When I am exposed to pristine (left-leaning) texts (such as Judith Butler’s ‘Gender Troubles’) I invariably experience a psychological and emotional sense of uplifting, transition and transcendence. However, following this experience, just as I put the book down, I reencounter the reality of the material world and it all comes crashing down. What had just seemed to be a new reality collapses into the material solidity of the present moment and I am left wondering whether the entire exercise had been nothing but a Trotskyite nightmare comprised of an inherent seduction (rather like being ‘groomed’ and suddenly coming to the realisation that such a process had been ongoing).
This situation reminds me of Carl Jung, an ethnic German born in Switzerland, who in 1956 published a ridiculous little book purportedly about ‘UFOs’ – but which contained a section openly attacking the USSR (parroting US Cold War Propaganda) just 11-years after Jung’s ethnicity had perpetuated one of the worst crimes in human history – killing and maiming 41-million in the USSR! Jung NEVER addressed the inhumanity of his fellow Germans but felt able to lend his academic weight to the ongoing demonisation of the victims of German immorality. From that day onwards, Jungian thinking and theory become just another path leading to an illusionary freedom – with those who describe themselves as ‘Jungians’ simply making the same interpretive mistakes as their progenitor.

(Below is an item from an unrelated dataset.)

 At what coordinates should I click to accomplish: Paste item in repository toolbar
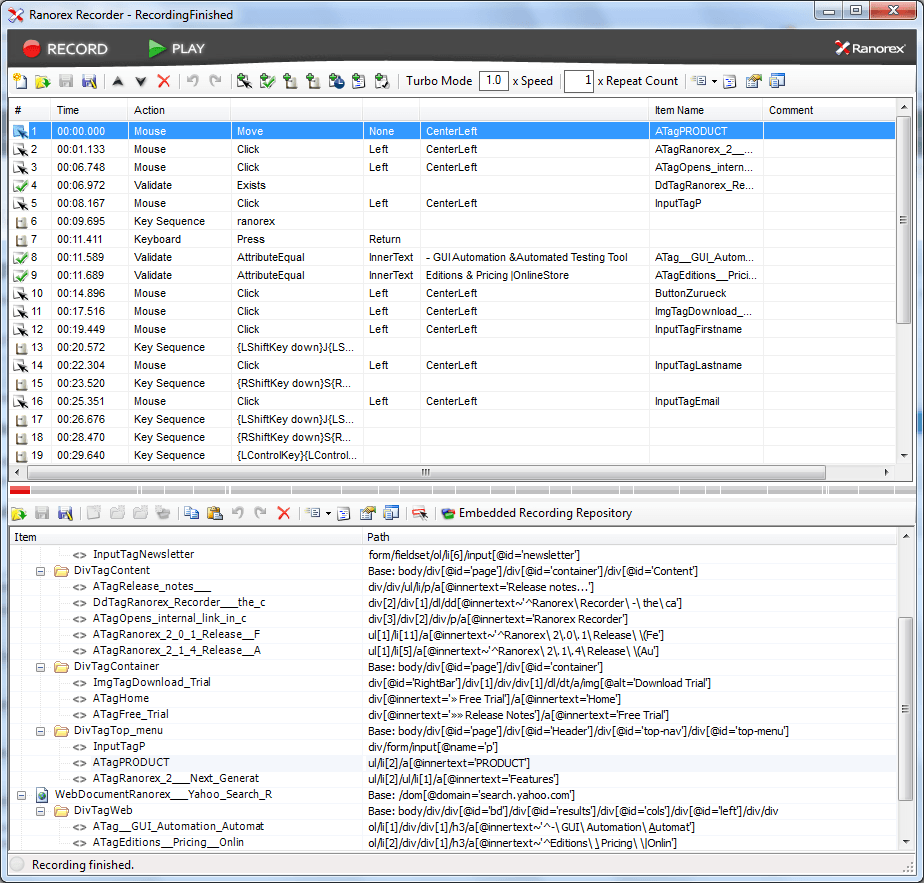click(214, 513)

That and the fact that Soviet academics, writing in the 1920s, clearly debunked Freudianism as a pseudo-science and something of a Bourgeois myth! Eventually, we are all freed from our misconceptions. Of course, I am not suggesting that progressive gender studies are not relevant – far from it – but I am acknowledging that the progressiveness that certain strands of gender studies represents does not (and not not) be made to fit into the prevailing models of Bourgeois (concrete) reality we are all made to inhabit through the auspices of predatory capitalism. In other words, the fluidity of ‘progression’ cannot be accommodated in any real way by the solid reality of (prevailing) Bourgeois ‘conservativism’. Meaningful Revolutionary change cannot happen without a genuine ‘Revolution’ actually occurring in the (external) material world.